Here I shall leave Luther for a while, and see what the other reformers are about. John Calvin, a Frenchman, the first contriver and architect of the Presbyterian discipline, is charged with crimes of the blackest hue, both by Lutherans and Catholics; nor are some of our English Protestants, in their writings, much more favorable to him.
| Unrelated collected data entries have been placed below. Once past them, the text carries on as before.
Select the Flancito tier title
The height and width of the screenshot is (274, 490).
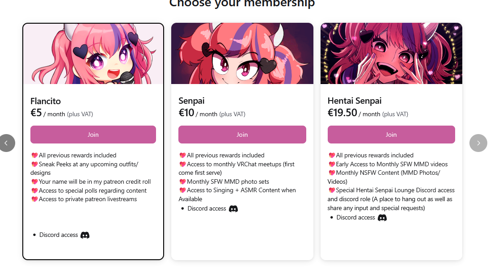point(46,101)
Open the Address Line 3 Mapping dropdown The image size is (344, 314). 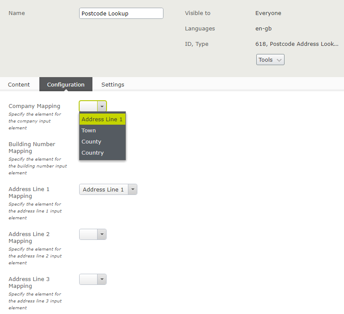93,279
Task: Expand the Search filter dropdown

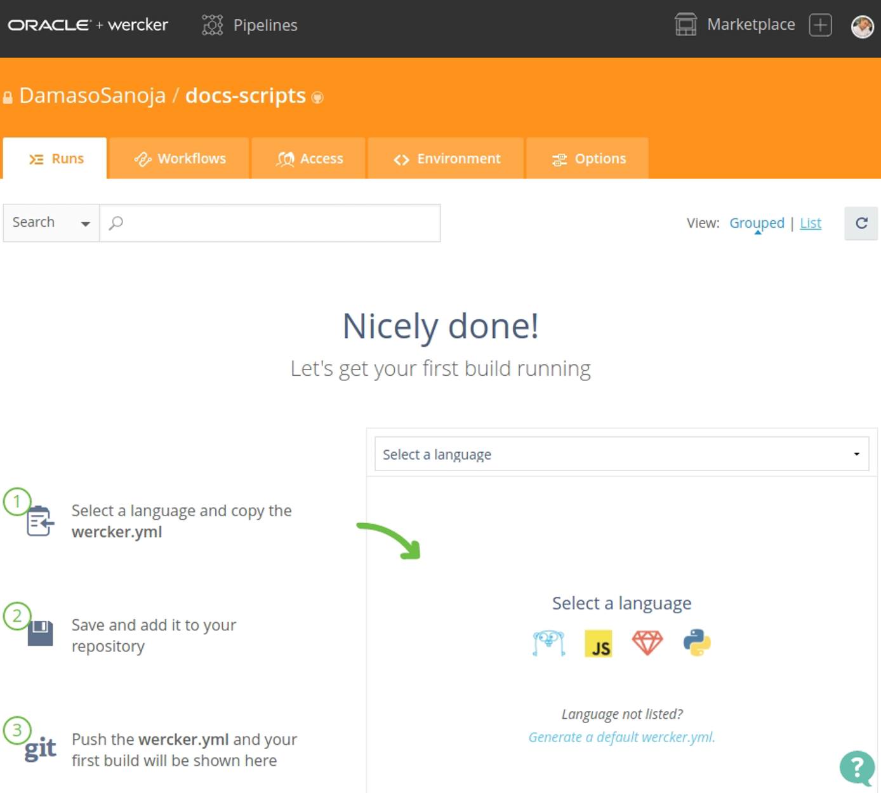Action: pos(51,223)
But setting all aside that is objected to him by his adversaries, his own writings will forever bear testimony that his spirit was not of God, but a proud, boasting, and vain-glorious spirit, like Luther, impatient of contradiction; ever breaking out into reproaches and injurious names, and such like bilingsgate rhetoric against his adversaries; treating with the utmost contempt all modern church guides, and preferring upon all occasions, his own new private lights to the unanimous consent of the ancient fathers, as may be seen in almost every page of his Institutions, &c. To which I must add his monstrous tenets, which could never be dictated by the spirit of God. As 1. "That God has created the greatest part of mankind on purpose to damn them, without any foresight of their sins or prevarications." See Collier's Dictionary, Calvinism. 2. That God is the author of all sin.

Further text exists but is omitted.